(Selected excerpt begins)

Hot Pepper Picking Guide

Generally speaking, peppers can be harvested at any stage of ripeness, as long as the fruits feel firm and have a glossy sheen. Hot peppers generally get hotter (and change colors, usually from green to orange or red) the riper they get. Additionally, peppers tend to get spicier in hot, dry conditions; a cool, wet season will make for milder peppers.

At home, we encourage you to wear gloves when slicing your peppers, and avoid rubbing your eyes, mucus membranes, or other sensitive areas. If you find that a pepper is too hot for your tastes, capsaicin (the chemical that makes peppers hot) can be dissolved in oils (such as vegetable or olive oil), dairy products, soap, or alcohol. (Unfortunately water will not help, as capsaicin, like oil, is hydrophobic.) Be careful, have fun, and enjoy your taste tests!

(Selected excerpt ends)
(Information shown begins)

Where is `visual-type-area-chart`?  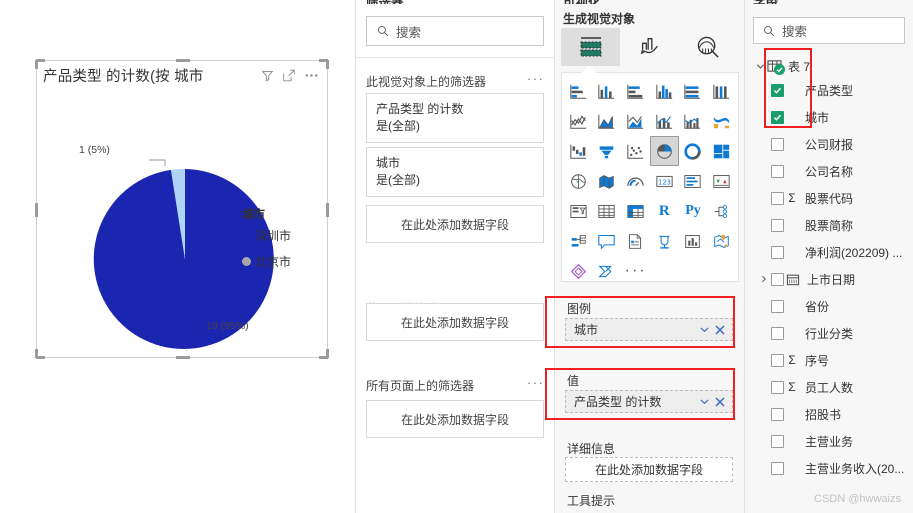
visual-type-area-chart is located at coordinates (608, 121).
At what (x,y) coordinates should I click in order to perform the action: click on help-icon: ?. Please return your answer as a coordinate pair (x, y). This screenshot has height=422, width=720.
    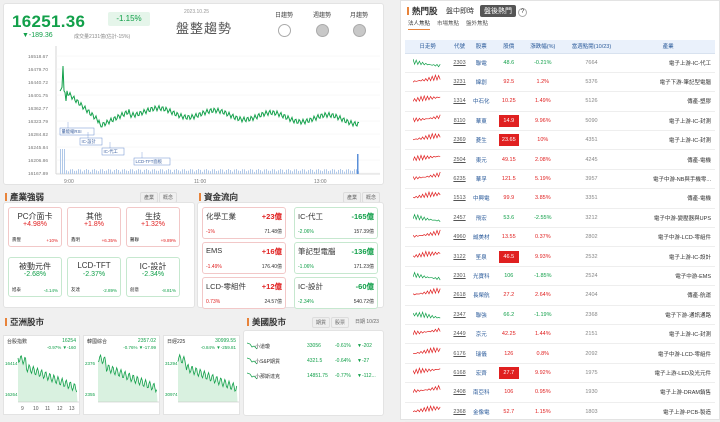
    Looking at the image, I should click on (522, 12).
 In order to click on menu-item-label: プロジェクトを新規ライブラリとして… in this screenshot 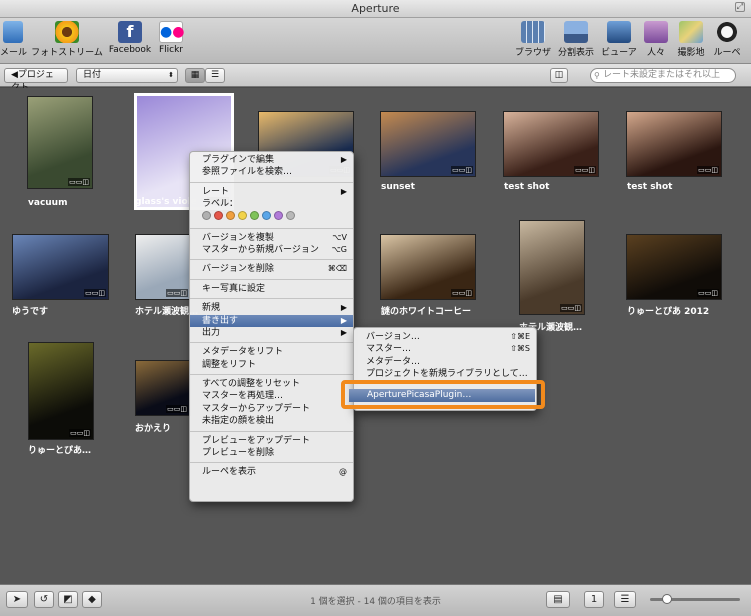, I will do `click(447, 374)`.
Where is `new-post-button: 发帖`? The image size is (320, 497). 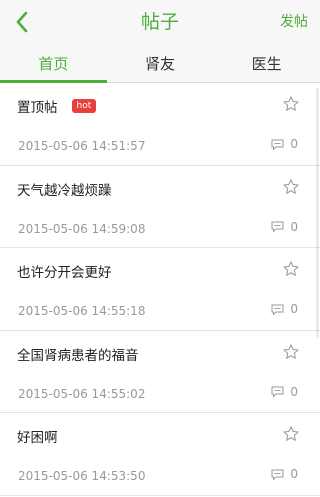
new-post-button: 发帖 is located at coordinates (294, 22).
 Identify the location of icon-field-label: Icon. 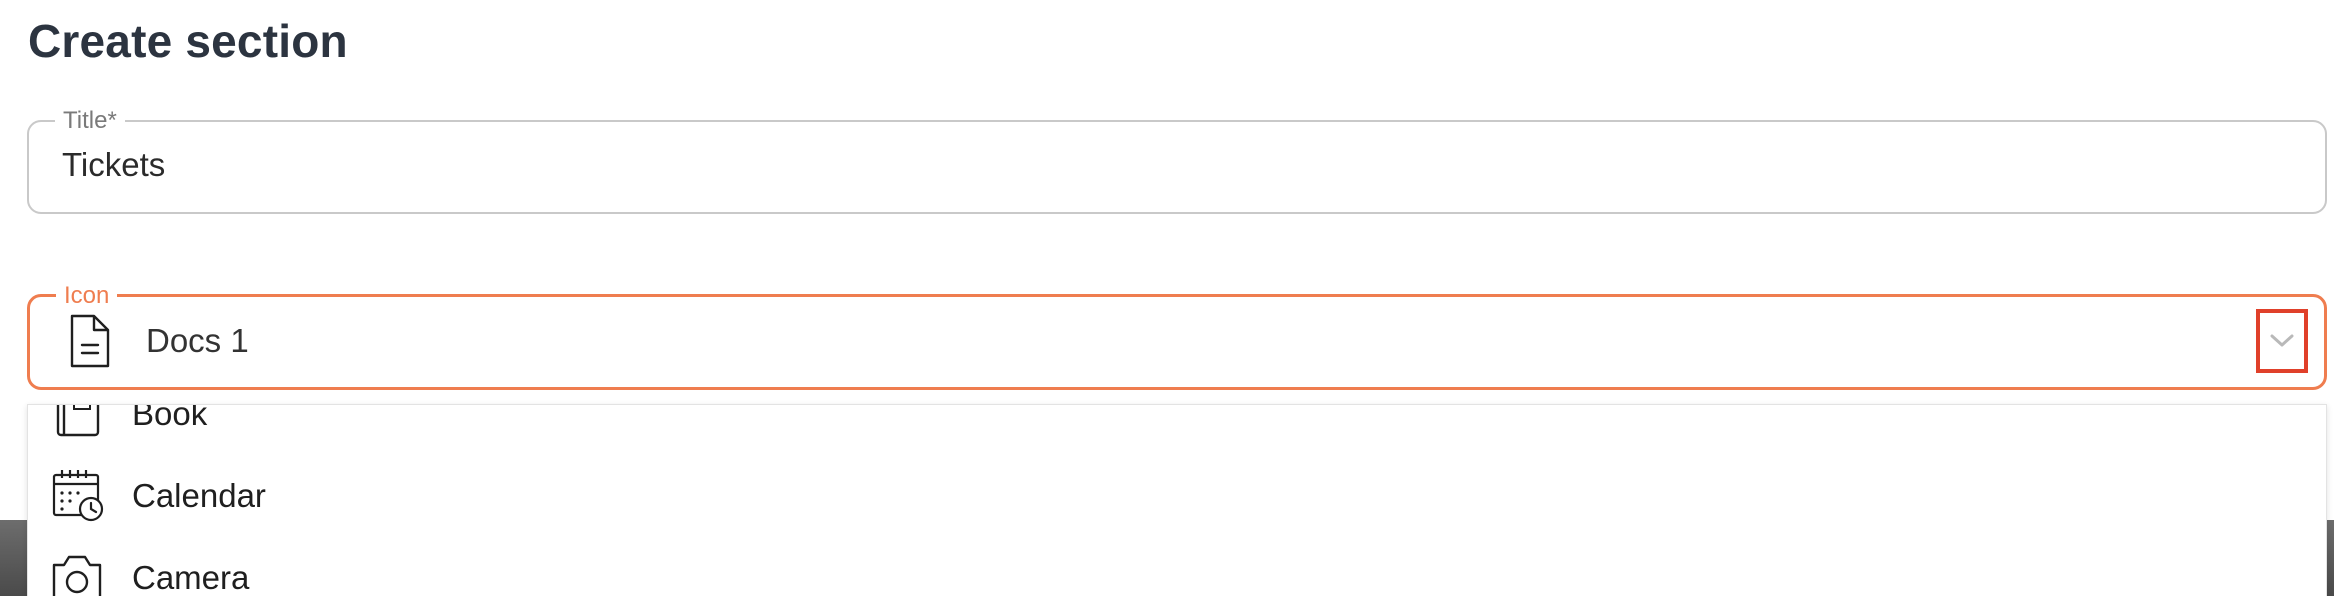
(87, 296).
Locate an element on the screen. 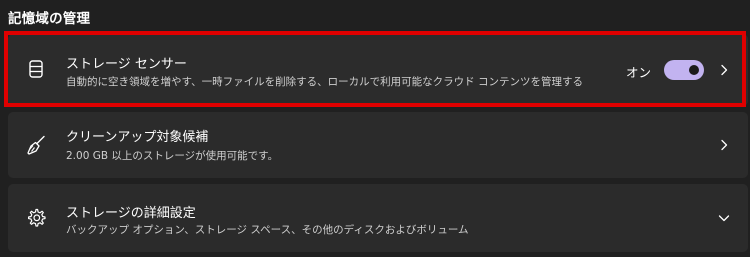 Image resolution: width=750 pixels, height=257 pixels. storage-sense-title: ストレージ センサー is located at coordinates (126, 64).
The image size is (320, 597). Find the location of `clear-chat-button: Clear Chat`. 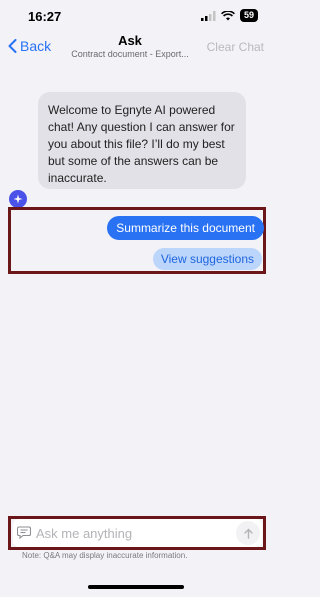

(Information shown ends)

* **What you need to do**:
1: In the entries, retype the lines between the one holding "At what (x,y)" and the one holding "Looking at the", inclusive, leaving out the pictures.
2: Write what comes next in the hot pepper picking guide, continuing from its final sentence.

* **Written answers**:
1:
At what (x,y) coordinates should I click in order to perform the action: click on help-icon: ?. Please return your answer as a coordinate pair (x, y). This screenshot has height=422, width=720.
    Looking at the image, I should click on (522, 12).

2:
  • Ají Dulci: This sweet chili pepper looks very similar a habañero but contains very little heat and has a pleasing smoky flavor. A key ingredient in Caribbean cooking, ají dulci are essential to pabellón criollo, a popular dish in Venezuela. These peppers are also excellent in sauces.
  • Czech Black: An heirloom from the Czech Republic, this pepper has fruits so striking that sometimes they are just worth looking at. Black when immature, the 2” long conical peppers ripen to a lustrous dark-red garnet color. Mild, juicy, thick-walled flesh runs with a cherry-red juice when cut. The heat, which is a bit milder than a jalapeño, is in the ribs and seeds. Can be candied like a citrus peel for a spicy holiday treat. Great eating at any stage.
  • Dragon's Toe: Unusual peppers from southern China, dragon's toes are often used green in stir fries, but are also excellent when red. Thin-walled, sweet, and mild, they are also good in salads, appetizers, or any time an interestingly-shaped pepper would provide aesthetic appeal on the plate.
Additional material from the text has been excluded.